DIRECTIONS: Everything from the line containing "Task: Select the" through the last line of the data below is to be retyped exactly, apart from the pictures.

[[ DATASET CONTENT open ]]

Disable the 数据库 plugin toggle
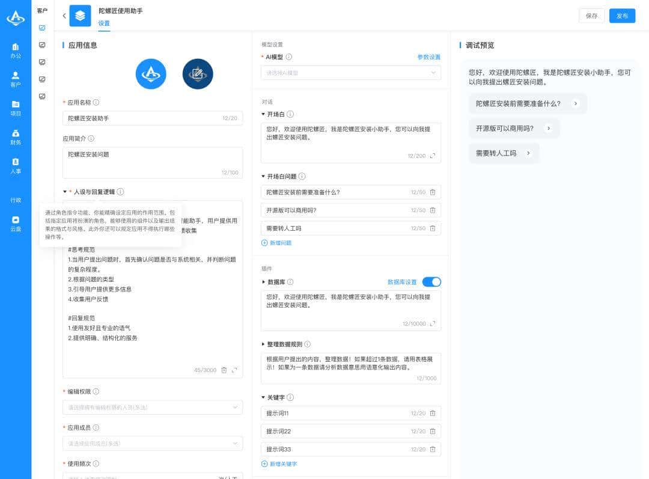Image resolution: width=649 pixels, height=479 pixels. tap(431, 281)
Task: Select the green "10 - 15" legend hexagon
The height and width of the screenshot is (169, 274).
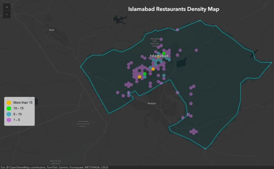Action: 9,108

[[ DATASET CONTENT closed ]]

EXERCISE RESULT:
Task: Select the green "10 - 15" legend hexagon
The height and width of the screenshot is (169, 274).
Action: 9,108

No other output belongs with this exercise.